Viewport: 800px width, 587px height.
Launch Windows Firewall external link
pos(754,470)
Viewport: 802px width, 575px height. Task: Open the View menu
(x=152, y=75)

### TASK REQUIREMENTS
All the records above need to be set down again exactly as they were given.

### EXPECTED OUTPUT
Viewport: 800px width, 587px height.
Launch Windows Firewall external link
pos(754,470)
Viewport: 802px width, 575px height. Task: Open the View menu
(x=152, y=75)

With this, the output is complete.